Finding a job as a crab fisherman in Alaska

Of all the varied fishing jobs Alaska is famous of, the Alaska king crab fishing job is considered to be the most dangerous in North America. Those in employment of catching king crab brave extreme weather conditions and harsh work environments to catch as many king crabs as possible!

Of all the fishing areas in Alaska Bristol Bay, Kodiak Island, Bering Sea and the Dutch harbor are the primary areas for Alaska king crab fishing. Here the small town of Dutch Harbor is the main hub of activity. There are basically three kinds of crab found in Alaska; Alaska king crab, tanner crab and Dungeness crab. It was in the year 1950 that foreign boats dominated Alaska's king crab fishing jobs. As profits were good, U.S. boats also moved in for the catch. In the peak of the king crab boom, the crab fisheries produced 200 million pounds of crab. It should be noted that both king and tanner crabs are harvested offshore, while the Dungeness crab is found in shallower waters.

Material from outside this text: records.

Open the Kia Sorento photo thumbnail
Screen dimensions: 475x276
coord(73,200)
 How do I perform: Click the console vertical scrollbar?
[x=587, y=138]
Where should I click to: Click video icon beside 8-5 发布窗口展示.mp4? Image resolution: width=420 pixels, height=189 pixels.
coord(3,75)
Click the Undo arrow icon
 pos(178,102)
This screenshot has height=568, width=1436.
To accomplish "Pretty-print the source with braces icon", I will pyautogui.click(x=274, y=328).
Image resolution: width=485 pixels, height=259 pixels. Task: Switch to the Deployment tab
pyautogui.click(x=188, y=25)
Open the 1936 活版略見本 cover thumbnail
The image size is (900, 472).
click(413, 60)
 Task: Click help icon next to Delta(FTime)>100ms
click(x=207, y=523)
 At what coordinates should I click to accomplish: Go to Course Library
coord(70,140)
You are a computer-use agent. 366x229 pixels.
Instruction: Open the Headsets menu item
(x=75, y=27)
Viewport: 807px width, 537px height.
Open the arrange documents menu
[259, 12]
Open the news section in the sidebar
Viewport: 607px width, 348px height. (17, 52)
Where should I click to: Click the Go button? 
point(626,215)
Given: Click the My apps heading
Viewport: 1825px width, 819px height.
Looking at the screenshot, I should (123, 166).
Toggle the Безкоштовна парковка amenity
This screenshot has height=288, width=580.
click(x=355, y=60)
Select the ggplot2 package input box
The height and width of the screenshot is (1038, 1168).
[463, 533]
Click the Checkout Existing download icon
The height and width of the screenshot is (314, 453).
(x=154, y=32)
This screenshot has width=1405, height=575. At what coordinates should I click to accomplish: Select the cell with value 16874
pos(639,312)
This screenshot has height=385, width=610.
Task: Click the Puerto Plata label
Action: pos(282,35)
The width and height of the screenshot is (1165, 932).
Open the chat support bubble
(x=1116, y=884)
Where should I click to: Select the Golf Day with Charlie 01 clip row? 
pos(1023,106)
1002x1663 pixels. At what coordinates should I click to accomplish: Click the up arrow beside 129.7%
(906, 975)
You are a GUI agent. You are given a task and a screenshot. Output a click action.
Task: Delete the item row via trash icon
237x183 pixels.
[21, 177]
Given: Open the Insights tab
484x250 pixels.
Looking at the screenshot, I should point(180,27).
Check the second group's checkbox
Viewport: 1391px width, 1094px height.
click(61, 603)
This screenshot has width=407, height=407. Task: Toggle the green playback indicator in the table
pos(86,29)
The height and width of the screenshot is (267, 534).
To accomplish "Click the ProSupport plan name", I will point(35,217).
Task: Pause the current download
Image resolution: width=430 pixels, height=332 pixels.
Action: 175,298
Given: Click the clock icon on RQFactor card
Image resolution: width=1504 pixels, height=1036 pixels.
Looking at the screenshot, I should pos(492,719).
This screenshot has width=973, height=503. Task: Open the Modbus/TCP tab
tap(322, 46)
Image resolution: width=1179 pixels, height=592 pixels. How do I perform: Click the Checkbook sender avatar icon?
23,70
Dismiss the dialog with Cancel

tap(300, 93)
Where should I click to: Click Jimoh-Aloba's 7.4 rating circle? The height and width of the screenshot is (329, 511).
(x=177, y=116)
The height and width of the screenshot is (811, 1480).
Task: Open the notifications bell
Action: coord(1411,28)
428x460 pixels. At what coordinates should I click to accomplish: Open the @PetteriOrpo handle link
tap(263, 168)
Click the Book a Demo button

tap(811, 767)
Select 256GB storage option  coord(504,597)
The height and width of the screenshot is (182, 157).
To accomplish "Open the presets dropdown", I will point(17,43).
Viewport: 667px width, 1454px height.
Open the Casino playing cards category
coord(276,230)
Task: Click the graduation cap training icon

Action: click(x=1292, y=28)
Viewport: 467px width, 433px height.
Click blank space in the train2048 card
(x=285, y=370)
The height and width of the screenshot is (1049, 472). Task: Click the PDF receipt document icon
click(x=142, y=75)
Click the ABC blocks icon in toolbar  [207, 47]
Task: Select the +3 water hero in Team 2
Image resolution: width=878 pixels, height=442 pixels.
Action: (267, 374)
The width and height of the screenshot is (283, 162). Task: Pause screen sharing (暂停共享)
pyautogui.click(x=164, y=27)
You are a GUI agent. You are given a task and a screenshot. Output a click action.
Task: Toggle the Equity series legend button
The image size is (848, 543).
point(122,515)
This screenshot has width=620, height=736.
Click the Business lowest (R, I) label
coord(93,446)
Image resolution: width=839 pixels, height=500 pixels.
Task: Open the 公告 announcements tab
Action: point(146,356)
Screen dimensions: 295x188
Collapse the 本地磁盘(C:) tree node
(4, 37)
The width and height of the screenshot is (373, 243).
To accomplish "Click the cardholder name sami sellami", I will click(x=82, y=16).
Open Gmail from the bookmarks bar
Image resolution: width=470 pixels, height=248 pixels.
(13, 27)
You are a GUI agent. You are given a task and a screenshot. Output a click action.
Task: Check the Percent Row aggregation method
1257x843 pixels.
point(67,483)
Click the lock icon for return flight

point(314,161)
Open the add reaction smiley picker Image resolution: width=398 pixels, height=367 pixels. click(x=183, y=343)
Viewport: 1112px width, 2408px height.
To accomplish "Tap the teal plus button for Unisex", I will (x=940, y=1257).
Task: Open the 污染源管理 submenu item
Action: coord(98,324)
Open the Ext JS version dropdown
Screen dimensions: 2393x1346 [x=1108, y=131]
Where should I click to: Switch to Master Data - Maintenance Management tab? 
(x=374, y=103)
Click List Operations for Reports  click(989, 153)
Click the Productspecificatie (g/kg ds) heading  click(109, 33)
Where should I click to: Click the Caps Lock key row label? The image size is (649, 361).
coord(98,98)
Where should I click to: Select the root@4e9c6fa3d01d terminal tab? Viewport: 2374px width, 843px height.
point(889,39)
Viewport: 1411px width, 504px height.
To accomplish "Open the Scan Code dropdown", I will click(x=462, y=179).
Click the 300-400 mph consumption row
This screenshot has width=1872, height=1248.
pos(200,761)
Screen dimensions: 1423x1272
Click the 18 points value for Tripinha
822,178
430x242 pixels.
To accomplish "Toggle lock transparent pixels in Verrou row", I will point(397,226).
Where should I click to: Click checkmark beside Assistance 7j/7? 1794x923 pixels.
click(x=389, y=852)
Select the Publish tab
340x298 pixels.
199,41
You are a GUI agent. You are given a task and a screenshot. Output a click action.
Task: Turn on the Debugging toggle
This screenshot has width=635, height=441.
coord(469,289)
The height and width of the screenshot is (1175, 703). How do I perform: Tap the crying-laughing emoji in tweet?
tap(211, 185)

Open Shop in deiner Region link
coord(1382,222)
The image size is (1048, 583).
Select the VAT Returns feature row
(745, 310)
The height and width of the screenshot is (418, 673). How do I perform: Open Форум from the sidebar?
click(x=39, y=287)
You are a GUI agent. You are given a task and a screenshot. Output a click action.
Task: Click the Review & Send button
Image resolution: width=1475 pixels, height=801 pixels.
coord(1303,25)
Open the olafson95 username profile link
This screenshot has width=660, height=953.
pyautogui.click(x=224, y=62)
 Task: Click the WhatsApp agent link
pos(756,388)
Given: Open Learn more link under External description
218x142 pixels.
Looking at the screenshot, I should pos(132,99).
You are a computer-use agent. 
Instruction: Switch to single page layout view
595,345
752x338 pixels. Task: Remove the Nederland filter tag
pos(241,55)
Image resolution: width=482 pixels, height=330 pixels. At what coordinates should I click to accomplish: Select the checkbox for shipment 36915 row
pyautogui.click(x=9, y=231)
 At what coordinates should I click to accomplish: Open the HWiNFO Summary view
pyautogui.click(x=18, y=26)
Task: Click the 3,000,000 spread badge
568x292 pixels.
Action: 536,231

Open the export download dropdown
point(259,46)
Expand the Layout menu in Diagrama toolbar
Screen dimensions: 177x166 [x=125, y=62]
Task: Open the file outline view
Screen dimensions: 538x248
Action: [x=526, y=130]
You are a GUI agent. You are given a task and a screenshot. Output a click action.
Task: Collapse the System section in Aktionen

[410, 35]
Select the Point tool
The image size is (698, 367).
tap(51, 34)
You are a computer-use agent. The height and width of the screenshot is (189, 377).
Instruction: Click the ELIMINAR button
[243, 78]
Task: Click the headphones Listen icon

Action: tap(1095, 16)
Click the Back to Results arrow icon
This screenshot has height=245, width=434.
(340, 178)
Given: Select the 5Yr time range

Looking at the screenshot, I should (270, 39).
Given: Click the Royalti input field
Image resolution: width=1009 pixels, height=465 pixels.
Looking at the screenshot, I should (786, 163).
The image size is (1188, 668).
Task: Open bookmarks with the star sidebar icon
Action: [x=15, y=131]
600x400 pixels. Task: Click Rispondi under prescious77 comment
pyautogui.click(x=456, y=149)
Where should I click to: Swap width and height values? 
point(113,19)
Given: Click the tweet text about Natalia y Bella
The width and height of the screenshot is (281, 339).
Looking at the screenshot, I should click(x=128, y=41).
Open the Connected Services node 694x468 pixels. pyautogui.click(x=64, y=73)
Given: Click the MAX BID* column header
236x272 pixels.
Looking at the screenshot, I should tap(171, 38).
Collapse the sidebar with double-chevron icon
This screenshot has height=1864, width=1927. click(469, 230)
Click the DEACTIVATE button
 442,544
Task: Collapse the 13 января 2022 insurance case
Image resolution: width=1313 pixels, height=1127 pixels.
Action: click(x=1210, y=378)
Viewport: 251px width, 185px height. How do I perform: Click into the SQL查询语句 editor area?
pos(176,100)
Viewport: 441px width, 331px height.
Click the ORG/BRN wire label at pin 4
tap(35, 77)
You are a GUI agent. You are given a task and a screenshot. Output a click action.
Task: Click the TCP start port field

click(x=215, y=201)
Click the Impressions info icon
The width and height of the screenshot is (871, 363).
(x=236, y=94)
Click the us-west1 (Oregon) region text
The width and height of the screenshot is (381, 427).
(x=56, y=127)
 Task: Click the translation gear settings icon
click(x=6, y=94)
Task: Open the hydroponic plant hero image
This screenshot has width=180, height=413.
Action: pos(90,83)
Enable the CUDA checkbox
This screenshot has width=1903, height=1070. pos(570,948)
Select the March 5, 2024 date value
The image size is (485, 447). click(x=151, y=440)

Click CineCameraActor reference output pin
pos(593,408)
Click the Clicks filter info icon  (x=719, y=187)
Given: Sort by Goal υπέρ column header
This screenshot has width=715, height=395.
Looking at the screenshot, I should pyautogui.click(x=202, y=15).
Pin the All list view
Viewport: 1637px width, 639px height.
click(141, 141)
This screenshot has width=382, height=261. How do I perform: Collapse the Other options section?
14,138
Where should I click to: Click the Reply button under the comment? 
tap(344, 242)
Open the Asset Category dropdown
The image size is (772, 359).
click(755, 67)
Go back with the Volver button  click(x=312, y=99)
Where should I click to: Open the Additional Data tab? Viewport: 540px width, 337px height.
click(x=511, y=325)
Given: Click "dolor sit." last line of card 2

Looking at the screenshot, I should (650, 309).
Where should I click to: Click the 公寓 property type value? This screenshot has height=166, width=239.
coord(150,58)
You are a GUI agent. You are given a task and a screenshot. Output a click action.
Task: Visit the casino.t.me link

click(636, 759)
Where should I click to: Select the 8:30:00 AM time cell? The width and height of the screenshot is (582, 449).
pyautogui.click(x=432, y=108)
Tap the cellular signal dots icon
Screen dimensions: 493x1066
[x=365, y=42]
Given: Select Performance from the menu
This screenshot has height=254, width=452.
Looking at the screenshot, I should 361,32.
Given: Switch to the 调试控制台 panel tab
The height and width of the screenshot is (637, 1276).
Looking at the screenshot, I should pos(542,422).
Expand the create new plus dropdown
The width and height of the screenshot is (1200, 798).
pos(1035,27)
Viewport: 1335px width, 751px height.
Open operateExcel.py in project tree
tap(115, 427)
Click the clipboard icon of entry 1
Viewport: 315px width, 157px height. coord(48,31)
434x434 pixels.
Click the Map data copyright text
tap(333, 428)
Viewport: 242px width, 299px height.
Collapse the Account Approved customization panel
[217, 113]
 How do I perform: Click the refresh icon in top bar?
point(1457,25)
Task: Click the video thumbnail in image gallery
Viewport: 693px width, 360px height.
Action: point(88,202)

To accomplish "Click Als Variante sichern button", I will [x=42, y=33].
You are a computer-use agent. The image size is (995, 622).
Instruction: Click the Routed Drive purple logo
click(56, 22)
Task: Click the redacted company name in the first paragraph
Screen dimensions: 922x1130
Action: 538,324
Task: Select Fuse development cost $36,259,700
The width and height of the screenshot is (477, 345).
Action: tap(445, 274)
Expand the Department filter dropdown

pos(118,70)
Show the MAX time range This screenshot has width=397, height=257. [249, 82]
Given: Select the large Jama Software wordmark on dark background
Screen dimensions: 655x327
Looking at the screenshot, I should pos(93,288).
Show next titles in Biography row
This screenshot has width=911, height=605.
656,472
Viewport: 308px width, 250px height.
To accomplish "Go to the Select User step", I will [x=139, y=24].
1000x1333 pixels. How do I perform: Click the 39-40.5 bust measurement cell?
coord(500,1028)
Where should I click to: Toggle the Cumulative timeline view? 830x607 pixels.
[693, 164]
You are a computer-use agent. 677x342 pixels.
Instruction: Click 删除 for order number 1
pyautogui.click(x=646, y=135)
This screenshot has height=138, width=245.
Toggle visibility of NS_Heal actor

It is because of the danger involved in the Alaska king crab fishing job industry that the pay here is more than any other fishing industry jobs. Those in employment as a deckhand in king crab fishing boats earn as much as ,000 for six months of work. The typical crab boat has a skipper and four to ten crewmembers working to catch king crab. It is seldom that the newcomer gets to work directly in a Alaska king crab fishing job.

They first have to gain experience while fishing for salmon in the summer months in Alaska fishing boats. Then in the winter months, they may move on to winter crabbing; and if this does not deter them, they can start seeking employment in summer crabbing boats. So it can be seen that the best way of getting employment in a Alaska king crab fishing boat is through meeting skippers of Alaska fishing boats.

Nowadays, increasing numbers of Alaska king crab fishing boats are getting converted into catcher/processors. In this way, the Alaska crab fishing industry provides more employment through the processing of crabmeat. These boats employ the standard five-person Alaska crab fishing crew, with additional workers to process the crabmeat. The methods of harvesting in these boats are different from those used by regular crab boats. However, once the traps are hauled aboard, the crabs are either stored in live tank, sorted, gilled, cooked, bagged, split or frozen. As other Alaska crab fishing boats, the crab catcher/processor also buys other boats' hauls to process them in addition to their own.

The Alaska king crab fishing job consists of baiting large steel crab pots with a combination of chopped herring and salmon or cod. These pots are usually 7' x 7'x 3', weighing 700 pounds. These pots are lowered from crabbing boats with the use of hydraulic launchers to the floor of the continental shelf to be marked with a buoy. These crabbing boats return later to haul up the huge catch of king crabs using hydraulic wrenches.